Isaiah asked these series of questions:  “To whom then will you liken God? Or what likeness will you compare Him to? (Isa. 40:18). In other words, what on earth can you compare God to and what can you use to accurately describe Him?

He is incomprehensible.  The finite cannot grasp the infinite. I hope we know and understand this.   You ask, “Why?”  Because a God that is comprehended is no God at all.

If we could really know God in the fullness of His being, we would be gods ourselves. The only person who can know God is God. This is why Jesus said “no one knows the Father except the Son; and no one knows the Son except the Father” (Matt. 11:27). 

BTW, I would also take this to mean that even in heaven when we are in our gloried bodies, where there will be no sin to hinder us, yet even in that perfect state of being, we will never fully comprehend God.

Did you think you would?  Sorry to disappoint you.  You will not.
Of course we will come to know a lot more about God than we know now, when we are in His presence.

God’s divinity escapes all human senses. God may choose to reveal certain features about Himself to us, but such features are only a small part of His overall infiniteness. In fact, there is a sense in which when God reveals Himself, He is still hidden. This is true because there are things about God we shall never know.

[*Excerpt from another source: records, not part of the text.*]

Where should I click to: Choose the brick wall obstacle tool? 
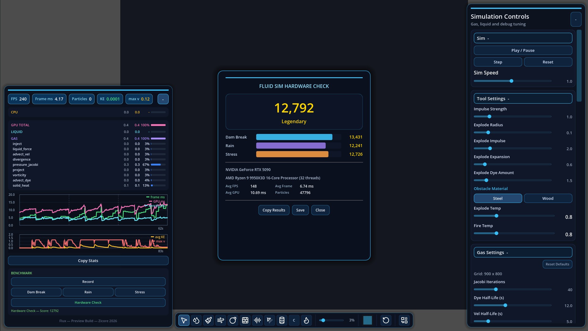[245, 320]
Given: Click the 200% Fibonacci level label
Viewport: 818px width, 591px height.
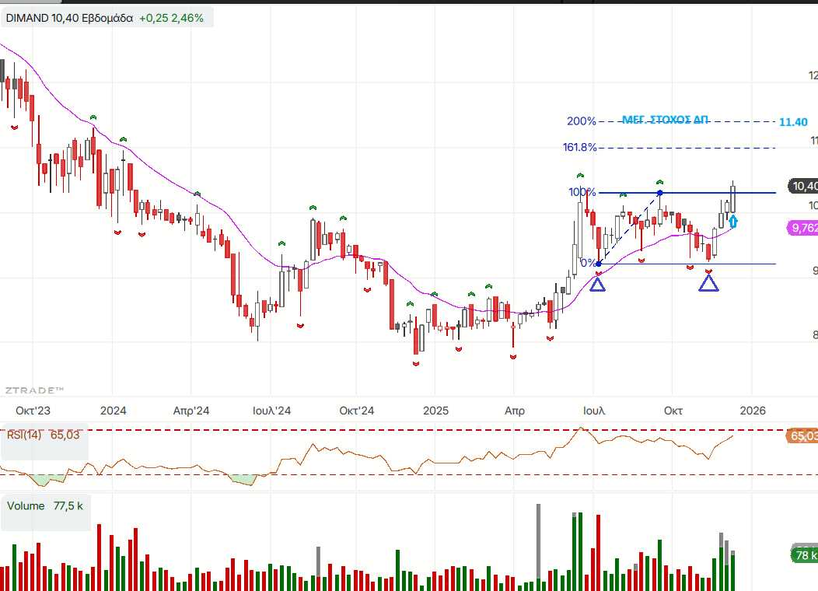Looking at the screenshot, I should click(581, 121).
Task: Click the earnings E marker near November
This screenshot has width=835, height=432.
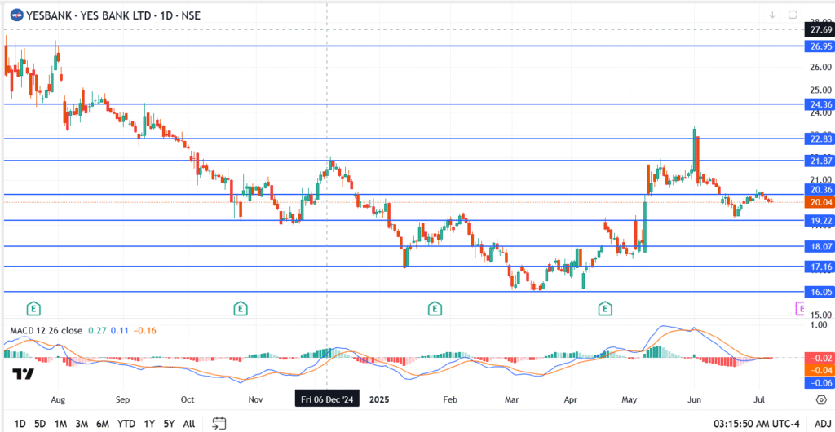Action: [x=240, y=308]
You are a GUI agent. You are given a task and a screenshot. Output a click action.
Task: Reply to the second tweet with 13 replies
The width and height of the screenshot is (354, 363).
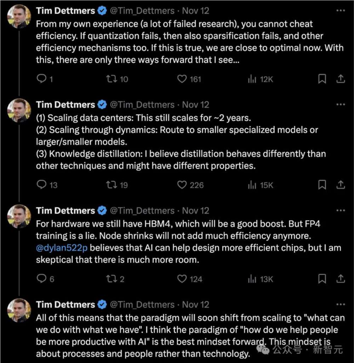[x=41, y=185]
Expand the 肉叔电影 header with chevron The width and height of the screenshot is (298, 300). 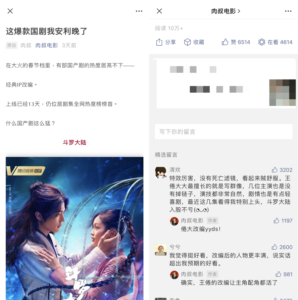[226, 11]
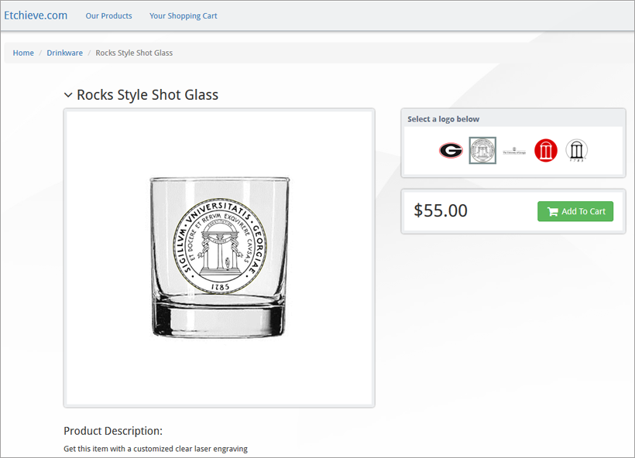Image resolution: width=635 pixels, height=458 pixels.
Task: Click the Rocks Style Shot Glass heading
Action: [x=147, y=95]
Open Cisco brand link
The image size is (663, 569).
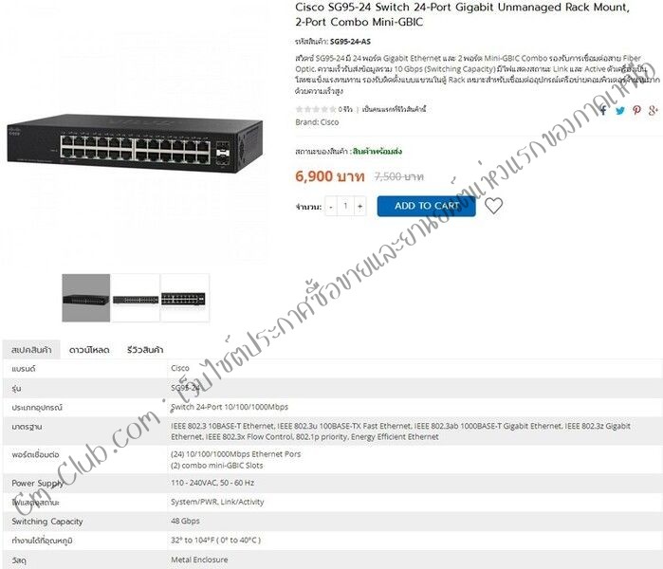click(329, 122)
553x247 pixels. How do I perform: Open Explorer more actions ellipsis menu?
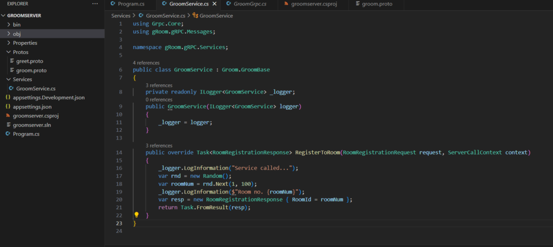[x=95, y=4]
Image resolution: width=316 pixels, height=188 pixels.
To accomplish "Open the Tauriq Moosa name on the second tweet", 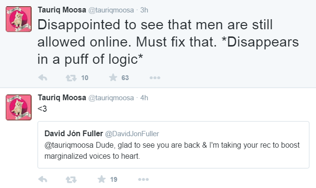I will click(62, 98).
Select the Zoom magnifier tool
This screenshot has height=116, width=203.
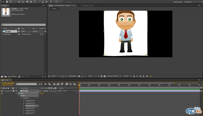click(10, 2)
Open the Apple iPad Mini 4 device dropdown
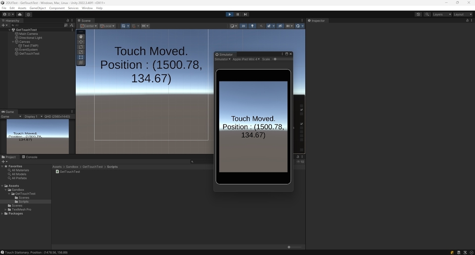The width and height of the screenshot is (475, 255). [245, 59]
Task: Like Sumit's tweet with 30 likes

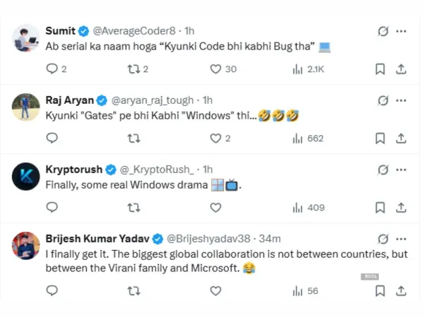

The secret things belong to the LORD our God, but the things revealed belong to us (Deut. 29:29).  Pour over the Word of God and learn all you can about the “revealed” things of God. Don’t worry about the things that are not revealed. There are some things that are not even going to be known when we get to heaven. You know one of the things that’s going to make eternity interesting is the fact that our knowledge of God is probably going to be an increasing / growing knowledge.

Here is something interesting to think about. Remember, Paul said that, “There abides faith, hope and love, but the greatest of these is love” (1 Cor. 13:13).   He writes this in the present tense. He says, there “abides” faith, hope and love.

Some people say that when we get to heaven we’re not going to have faith and hope anymore we’re just going to have love. That’s not true according to what Paul said.  He said there “abides” (present tense) faith, hope and love. When we get to heaven we’re going to have new revelations from God and we’re going to exercise faith and hope in them as we see them come to pass.

And when I read from the Bible these words:  “For the Lamb at the center of the throne will be their shepherd; ‘he will lead them to springs of living water.' 'And God will wipe away every tear from their eyes.’” (Rev. 7:17). I take this to mean that there is going to be an increase and development of not only my intellectual life, but also of my emotional life.  All my experience of God will be developing in heaven.

Yet, as eternity continues, God will then and forever be incomprehensible.